The Next Generation set wasn't always so smooth as we've come to find out

It took the Next Generation crew time to find their groove.
Silicon Valley Comic Con 2017
Silicon Valley Comic Con 2017 / Albert L. Ortega/GettyImages
facebooktwitterreddit

When we think about the cast of Star Trek: The Next Generation, we often think about a group of men and women who are more like family than co-workers. Patrick Stewart, LeVar Burton, Gates McFadden, Jonathan Frakes, Michael Dorn, Brent Spiner, and Marina Sirtis made up the collective of the show's seven-season run.

Others, like Wil Wheaton and Denise Crosby, were a part of the show, but not for as much as the others were. When we think about the tight cast bonds, it's the core seven that most people think about. Yet, they weren't always so chummy.

In fact, Stewart could be, at times, downright rude. A bastard we could say. In a 2023 interview with The Hollywood Reporter, Stewart remembers a time when he was less than agreeable to be around, telling the outlet;

""I could be a severe bastard. My experiences at the Royal Shakespeare Company and the National Theatre had been intense and serious … On the TNG set, I grew angry with the conduct of my peers, and that’s when I called that meeting in which I lectured the cast for goofing off and responded to Denise Crosby’s, ‘We’ve got to have some fun sometimes, Patrick’ comment by saying, ‘We are not here, Denise, to have fun’.""

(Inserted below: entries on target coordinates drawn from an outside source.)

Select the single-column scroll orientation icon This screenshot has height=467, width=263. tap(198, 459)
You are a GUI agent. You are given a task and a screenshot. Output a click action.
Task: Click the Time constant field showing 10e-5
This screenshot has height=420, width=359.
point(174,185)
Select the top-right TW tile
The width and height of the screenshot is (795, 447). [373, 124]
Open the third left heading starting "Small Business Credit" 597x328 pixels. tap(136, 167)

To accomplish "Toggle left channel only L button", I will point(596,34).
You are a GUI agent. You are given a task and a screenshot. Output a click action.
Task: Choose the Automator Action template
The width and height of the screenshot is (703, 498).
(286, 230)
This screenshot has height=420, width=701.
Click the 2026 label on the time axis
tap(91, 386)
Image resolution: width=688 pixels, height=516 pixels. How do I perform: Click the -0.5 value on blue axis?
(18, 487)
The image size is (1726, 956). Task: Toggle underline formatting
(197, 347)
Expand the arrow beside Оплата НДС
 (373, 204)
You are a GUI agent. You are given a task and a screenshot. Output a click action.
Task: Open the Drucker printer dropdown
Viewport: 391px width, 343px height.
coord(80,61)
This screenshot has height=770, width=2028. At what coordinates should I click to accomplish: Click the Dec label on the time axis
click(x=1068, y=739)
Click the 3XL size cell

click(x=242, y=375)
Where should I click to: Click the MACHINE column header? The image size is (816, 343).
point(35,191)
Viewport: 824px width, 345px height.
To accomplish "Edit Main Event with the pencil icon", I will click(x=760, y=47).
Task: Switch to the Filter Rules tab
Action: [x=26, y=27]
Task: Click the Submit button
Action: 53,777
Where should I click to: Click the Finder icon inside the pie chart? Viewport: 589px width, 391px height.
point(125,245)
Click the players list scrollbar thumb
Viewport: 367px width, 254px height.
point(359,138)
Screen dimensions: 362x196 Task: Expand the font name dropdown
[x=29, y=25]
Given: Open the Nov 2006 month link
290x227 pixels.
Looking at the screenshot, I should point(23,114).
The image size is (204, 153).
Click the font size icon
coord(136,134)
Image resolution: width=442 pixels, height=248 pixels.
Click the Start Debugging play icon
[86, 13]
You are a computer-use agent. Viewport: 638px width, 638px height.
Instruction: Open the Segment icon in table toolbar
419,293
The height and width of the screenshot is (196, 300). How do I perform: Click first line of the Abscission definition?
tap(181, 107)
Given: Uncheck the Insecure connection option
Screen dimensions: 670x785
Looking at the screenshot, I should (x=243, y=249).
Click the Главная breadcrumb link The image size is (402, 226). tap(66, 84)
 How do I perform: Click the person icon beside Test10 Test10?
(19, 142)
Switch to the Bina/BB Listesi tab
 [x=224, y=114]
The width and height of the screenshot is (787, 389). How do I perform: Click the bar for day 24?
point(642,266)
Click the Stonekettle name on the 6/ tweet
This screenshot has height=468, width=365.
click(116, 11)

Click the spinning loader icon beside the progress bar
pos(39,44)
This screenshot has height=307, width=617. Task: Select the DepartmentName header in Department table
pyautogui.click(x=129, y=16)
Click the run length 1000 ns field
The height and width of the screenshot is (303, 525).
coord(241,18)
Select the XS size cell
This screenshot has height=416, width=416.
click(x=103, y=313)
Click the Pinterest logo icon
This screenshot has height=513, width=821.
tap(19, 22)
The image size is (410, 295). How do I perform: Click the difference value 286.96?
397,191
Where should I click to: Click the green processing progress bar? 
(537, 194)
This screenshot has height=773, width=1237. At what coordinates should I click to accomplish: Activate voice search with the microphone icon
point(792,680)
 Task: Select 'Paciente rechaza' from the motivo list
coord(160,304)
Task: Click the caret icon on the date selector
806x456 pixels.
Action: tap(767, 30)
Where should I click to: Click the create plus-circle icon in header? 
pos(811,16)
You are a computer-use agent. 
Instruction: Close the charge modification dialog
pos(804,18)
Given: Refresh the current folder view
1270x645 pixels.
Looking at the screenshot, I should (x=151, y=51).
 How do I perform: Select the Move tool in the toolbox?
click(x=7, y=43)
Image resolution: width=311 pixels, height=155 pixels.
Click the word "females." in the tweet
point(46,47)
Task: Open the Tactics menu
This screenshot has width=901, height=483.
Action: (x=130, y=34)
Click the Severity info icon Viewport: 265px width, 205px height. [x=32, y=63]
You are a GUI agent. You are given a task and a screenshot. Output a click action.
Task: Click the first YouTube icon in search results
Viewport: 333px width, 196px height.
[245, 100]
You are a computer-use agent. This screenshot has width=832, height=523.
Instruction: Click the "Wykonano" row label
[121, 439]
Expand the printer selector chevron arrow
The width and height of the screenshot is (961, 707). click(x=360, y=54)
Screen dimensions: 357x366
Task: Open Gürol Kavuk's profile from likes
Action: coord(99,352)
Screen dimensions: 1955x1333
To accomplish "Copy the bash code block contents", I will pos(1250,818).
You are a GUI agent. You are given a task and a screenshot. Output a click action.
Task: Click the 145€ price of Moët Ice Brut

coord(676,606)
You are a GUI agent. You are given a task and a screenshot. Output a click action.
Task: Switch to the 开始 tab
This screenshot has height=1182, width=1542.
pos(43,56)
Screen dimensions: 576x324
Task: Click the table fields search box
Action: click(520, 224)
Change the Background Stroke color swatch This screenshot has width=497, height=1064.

Now, it should be noted that this was early in the show's run. Long before the crew developed the tight relationship that they have now. This was when Stewart saw himself as a serious man who didn't take things lightly.

Now, just past his 84th birthday, he's a mainstay on Seth MacFarlane's American Dad series, where he voices the debaucherous Avery Bullock, a man who knows how to have a good time. The Stewart from the mid-1980s would likely never do anything so outlandish. So clearly, Stewart has changed and mellowed out as an actor.